→ Problem requirements: Show, from the records below, all lines that contain the word "toolbar".

→ Data provided:
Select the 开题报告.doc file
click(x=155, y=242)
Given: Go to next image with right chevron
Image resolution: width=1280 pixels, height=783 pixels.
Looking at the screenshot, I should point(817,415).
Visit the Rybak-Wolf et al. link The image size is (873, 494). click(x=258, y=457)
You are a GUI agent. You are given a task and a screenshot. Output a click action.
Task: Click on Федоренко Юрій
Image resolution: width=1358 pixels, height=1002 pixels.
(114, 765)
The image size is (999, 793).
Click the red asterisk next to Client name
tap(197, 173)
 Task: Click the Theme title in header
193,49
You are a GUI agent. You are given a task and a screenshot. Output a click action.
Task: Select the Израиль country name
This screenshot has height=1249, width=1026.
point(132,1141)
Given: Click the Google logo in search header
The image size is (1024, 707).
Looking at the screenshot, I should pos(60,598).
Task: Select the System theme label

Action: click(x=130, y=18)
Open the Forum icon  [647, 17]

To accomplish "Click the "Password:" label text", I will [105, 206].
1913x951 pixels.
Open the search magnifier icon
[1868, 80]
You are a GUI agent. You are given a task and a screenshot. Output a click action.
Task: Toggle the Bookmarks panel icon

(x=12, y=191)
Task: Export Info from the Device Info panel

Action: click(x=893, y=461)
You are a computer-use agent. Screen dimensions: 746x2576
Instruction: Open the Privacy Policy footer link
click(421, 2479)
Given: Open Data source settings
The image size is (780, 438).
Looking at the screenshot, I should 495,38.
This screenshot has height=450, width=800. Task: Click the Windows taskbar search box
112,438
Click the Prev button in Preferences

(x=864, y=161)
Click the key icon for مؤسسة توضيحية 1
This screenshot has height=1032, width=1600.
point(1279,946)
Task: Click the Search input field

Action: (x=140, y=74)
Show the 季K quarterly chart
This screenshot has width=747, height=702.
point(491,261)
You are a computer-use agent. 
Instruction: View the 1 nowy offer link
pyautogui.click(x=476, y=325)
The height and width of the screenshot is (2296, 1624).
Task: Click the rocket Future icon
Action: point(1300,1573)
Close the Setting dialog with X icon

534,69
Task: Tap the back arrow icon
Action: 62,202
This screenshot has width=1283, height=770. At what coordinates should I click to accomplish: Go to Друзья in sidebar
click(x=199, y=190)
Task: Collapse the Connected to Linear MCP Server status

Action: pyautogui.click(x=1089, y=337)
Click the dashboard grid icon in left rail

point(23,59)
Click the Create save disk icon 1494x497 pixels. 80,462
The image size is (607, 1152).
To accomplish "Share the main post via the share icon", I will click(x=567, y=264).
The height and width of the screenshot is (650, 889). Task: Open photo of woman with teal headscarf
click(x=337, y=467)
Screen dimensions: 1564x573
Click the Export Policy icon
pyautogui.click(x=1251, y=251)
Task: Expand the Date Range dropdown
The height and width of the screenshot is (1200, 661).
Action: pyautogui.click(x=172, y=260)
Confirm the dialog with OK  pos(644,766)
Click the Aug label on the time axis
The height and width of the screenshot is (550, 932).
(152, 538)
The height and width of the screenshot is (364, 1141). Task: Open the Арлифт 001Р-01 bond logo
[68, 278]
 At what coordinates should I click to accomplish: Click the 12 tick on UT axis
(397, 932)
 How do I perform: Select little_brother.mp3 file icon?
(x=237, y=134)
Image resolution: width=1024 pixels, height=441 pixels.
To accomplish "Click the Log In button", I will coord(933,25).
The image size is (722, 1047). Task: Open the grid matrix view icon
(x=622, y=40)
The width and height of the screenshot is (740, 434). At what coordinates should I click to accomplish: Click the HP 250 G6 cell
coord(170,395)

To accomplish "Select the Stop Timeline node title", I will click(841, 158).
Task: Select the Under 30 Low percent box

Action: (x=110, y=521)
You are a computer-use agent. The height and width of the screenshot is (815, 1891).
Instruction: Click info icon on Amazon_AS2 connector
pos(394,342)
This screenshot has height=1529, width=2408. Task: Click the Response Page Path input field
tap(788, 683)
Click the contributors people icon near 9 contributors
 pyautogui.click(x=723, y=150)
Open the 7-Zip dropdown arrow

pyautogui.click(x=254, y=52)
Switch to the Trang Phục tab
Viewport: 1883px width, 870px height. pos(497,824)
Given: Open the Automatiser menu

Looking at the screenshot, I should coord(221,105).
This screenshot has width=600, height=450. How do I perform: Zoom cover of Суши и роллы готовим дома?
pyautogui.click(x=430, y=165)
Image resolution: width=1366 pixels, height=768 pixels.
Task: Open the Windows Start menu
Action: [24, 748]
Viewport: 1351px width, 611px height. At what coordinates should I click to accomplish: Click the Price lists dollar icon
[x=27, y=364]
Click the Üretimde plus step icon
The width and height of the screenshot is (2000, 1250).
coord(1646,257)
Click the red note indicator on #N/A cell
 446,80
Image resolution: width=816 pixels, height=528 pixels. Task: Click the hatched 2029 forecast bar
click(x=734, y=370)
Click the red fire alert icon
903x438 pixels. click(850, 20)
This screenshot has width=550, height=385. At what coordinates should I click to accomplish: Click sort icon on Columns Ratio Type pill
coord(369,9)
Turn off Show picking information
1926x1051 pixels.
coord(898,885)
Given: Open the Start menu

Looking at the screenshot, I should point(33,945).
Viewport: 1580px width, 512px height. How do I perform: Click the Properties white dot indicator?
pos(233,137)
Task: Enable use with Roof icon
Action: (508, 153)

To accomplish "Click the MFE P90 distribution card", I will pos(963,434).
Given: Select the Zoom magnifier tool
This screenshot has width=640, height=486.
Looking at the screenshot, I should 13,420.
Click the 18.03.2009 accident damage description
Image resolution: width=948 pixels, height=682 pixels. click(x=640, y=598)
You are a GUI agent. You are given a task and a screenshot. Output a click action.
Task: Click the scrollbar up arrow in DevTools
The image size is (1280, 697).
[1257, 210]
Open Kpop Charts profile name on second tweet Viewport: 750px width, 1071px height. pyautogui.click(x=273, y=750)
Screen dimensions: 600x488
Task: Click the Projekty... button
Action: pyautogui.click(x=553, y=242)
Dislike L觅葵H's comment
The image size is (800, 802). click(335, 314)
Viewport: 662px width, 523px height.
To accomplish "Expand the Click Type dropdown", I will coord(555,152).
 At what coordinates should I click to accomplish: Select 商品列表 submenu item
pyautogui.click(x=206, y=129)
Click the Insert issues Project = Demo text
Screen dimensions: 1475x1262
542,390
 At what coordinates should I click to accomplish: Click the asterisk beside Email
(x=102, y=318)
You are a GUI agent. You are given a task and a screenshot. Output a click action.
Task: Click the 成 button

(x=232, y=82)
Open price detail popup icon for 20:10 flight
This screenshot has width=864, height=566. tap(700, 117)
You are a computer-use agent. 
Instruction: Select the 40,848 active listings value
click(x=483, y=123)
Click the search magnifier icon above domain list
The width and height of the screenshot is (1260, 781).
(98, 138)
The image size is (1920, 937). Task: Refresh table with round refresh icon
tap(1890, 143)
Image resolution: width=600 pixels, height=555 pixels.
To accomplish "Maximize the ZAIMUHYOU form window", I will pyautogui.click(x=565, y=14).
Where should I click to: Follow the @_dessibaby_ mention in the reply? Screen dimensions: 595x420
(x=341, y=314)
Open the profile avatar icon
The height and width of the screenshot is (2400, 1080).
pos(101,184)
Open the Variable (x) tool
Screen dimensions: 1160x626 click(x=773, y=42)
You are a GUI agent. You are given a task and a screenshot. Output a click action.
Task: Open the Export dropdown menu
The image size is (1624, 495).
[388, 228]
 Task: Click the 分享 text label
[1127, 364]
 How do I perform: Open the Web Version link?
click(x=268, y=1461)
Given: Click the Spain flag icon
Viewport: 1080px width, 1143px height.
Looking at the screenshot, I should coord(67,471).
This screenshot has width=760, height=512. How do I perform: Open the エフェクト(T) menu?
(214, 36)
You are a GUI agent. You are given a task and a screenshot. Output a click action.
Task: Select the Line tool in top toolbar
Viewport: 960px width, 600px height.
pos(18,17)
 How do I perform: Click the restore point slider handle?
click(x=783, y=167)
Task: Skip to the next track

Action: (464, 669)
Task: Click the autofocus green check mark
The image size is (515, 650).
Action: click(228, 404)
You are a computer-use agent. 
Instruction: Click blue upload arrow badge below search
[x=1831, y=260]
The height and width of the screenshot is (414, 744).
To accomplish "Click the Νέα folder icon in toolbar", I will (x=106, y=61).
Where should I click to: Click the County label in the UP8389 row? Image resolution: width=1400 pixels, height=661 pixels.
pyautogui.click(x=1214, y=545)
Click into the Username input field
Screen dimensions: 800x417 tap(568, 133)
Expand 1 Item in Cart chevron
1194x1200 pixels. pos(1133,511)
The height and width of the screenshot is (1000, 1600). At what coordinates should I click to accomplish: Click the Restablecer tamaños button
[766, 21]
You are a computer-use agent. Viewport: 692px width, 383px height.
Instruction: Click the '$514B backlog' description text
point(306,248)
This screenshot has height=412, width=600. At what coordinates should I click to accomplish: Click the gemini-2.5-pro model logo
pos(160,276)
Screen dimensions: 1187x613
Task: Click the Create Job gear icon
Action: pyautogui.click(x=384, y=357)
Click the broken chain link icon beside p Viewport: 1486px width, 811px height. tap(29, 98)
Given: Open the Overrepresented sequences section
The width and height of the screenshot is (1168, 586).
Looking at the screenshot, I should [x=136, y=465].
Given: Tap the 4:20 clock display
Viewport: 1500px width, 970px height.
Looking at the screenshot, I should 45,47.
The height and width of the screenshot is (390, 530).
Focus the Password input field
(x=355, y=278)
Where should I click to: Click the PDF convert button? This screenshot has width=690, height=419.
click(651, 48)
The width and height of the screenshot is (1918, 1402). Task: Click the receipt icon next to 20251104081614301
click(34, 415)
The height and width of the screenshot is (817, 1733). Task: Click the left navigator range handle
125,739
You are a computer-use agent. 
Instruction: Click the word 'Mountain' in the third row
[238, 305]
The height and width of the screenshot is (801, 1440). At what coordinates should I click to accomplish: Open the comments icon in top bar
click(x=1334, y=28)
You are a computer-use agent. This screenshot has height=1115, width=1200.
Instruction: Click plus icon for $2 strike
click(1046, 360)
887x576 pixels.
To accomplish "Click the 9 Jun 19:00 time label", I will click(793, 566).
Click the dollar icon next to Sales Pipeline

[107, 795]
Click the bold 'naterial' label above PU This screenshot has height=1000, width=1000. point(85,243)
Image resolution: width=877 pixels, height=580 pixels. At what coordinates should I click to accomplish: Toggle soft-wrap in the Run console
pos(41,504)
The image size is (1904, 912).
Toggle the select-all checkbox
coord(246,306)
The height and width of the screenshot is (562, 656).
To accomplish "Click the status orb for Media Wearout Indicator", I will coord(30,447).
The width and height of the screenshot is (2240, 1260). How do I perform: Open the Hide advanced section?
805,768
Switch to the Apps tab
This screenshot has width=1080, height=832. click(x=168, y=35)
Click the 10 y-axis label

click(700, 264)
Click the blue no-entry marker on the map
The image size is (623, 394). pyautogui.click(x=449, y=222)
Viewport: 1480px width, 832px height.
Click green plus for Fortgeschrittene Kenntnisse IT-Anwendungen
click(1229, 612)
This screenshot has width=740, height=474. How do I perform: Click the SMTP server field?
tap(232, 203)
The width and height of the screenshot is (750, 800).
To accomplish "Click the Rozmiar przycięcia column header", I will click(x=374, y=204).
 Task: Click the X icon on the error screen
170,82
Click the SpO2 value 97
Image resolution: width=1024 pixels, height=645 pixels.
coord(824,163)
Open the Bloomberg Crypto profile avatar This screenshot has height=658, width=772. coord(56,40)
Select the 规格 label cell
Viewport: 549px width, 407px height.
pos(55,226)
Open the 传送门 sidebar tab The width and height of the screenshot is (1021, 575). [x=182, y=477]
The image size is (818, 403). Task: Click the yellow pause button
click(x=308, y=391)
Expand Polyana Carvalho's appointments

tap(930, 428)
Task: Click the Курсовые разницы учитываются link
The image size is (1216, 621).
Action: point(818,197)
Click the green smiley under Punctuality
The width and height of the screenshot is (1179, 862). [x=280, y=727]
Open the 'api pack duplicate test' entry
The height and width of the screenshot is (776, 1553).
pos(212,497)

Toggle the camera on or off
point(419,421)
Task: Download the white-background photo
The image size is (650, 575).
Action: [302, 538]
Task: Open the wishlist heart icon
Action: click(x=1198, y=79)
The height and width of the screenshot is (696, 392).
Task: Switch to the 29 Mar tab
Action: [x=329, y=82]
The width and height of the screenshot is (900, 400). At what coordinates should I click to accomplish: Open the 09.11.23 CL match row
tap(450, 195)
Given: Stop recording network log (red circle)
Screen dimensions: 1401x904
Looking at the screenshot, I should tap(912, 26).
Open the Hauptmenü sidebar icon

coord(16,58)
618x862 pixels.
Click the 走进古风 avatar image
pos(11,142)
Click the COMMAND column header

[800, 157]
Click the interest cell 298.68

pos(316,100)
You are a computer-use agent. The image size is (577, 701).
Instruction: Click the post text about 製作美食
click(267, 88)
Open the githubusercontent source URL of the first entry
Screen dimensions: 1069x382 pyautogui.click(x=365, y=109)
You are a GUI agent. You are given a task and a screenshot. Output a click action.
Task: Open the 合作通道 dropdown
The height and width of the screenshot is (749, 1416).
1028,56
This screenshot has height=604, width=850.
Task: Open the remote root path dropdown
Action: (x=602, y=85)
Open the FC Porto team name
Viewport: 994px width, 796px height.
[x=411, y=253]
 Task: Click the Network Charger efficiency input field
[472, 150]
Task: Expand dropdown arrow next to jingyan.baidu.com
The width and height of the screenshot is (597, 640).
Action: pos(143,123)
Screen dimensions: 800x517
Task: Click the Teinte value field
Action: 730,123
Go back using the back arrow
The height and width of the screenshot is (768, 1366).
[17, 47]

→ Response area:
Task: Select the Line tool in top toolbar
To accomplish "Click the Νέα folder icon in toolbar", I will (x=106, y=61).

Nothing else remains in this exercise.